## What to work on
Going through the data below, please show each line containing the string "agent".

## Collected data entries
○ ○ ○
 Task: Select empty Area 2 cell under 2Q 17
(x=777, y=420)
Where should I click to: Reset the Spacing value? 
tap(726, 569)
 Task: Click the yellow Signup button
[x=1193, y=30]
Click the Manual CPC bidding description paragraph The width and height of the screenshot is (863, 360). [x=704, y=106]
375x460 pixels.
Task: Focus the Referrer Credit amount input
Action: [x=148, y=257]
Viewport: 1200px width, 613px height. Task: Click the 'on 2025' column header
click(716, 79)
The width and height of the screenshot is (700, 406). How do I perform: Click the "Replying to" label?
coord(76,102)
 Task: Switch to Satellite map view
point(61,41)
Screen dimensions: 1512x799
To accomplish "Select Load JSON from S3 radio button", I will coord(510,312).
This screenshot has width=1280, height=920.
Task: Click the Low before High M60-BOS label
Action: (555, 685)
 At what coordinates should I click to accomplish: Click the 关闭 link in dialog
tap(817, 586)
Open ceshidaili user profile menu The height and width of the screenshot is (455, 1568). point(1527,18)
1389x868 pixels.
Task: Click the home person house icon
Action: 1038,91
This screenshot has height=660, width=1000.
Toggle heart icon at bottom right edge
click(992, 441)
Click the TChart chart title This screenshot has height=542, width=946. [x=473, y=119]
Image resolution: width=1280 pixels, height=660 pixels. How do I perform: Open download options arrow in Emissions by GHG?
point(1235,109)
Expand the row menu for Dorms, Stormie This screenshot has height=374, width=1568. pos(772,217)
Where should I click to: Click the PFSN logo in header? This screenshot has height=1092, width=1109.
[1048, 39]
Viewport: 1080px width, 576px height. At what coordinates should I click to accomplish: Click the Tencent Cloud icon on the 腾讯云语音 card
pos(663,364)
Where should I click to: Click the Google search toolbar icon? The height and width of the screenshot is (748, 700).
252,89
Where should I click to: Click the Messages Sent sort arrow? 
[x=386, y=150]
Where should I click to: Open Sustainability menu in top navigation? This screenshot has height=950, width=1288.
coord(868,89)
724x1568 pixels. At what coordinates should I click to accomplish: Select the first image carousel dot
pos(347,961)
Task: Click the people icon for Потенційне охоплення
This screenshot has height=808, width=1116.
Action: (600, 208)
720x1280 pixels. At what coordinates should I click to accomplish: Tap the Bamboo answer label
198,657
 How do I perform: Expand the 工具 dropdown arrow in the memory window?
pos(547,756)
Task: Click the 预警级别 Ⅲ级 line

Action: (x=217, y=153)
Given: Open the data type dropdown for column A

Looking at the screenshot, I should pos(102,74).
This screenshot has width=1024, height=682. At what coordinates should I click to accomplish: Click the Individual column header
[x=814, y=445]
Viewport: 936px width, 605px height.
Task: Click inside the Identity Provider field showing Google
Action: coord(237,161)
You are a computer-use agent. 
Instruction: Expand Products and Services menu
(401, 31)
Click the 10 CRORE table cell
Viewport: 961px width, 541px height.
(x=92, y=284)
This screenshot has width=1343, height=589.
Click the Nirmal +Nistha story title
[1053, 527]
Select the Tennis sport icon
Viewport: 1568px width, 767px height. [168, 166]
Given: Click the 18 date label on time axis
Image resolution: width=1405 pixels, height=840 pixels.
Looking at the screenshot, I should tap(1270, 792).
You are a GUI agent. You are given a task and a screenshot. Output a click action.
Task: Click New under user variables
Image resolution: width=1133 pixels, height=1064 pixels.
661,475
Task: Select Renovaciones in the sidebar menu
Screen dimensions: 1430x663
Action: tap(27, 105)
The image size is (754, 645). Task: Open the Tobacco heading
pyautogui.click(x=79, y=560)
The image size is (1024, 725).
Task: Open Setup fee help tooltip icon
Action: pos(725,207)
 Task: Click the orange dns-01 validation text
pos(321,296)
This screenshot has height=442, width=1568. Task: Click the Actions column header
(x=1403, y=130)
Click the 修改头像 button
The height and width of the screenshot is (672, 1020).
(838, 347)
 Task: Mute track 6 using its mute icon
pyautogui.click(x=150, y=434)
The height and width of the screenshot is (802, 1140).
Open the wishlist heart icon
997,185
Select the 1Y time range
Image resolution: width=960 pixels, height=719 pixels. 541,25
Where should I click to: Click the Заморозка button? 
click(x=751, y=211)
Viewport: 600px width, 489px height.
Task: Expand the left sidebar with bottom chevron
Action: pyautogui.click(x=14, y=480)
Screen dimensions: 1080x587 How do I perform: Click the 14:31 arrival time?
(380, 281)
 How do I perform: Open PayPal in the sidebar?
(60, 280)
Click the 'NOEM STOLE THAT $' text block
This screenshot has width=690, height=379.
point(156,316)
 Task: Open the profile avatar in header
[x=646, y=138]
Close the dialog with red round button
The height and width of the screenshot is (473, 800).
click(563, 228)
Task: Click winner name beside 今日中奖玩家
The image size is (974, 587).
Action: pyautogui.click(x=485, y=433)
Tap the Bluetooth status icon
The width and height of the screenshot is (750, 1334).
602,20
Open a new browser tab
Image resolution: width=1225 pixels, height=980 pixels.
○ ○ ○
## Task answer
You are a computer-use agent. 
You are a GUI agent. You are given a task and a screenshot. Output a click action.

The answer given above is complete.